What is required:
When the line containing "Where should I click to: Tap" is found in the data below, copy it and each line after it through the line containing "Save 新山口 station with 駅を保存 icon", exactly and with no others.

Data shown:
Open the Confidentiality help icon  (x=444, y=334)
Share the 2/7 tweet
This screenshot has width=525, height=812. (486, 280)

---

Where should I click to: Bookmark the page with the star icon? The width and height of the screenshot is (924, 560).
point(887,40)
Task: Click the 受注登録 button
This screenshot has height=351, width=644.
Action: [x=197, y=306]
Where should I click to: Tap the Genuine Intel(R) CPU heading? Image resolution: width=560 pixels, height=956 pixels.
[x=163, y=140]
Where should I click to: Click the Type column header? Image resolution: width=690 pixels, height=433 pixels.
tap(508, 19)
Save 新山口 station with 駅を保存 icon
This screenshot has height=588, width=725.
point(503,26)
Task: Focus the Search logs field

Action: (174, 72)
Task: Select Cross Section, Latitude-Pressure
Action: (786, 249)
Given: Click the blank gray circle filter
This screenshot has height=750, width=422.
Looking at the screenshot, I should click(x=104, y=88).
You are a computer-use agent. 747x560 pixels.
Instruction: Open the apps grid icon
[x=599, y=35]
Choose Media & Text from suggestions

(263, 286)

Solved problem:
Where should I click to: Tap the Genuine Intel(R) CPU heading? Image resolution: width=560 pixels, height=956 pixels.
[x=163, y=140]
Where should I click to: Click the Type column header? Image resolution: width=690 pixels, height=433 pixels.
tap(508, 19)
Save 新山口 station with 駅を保存 icon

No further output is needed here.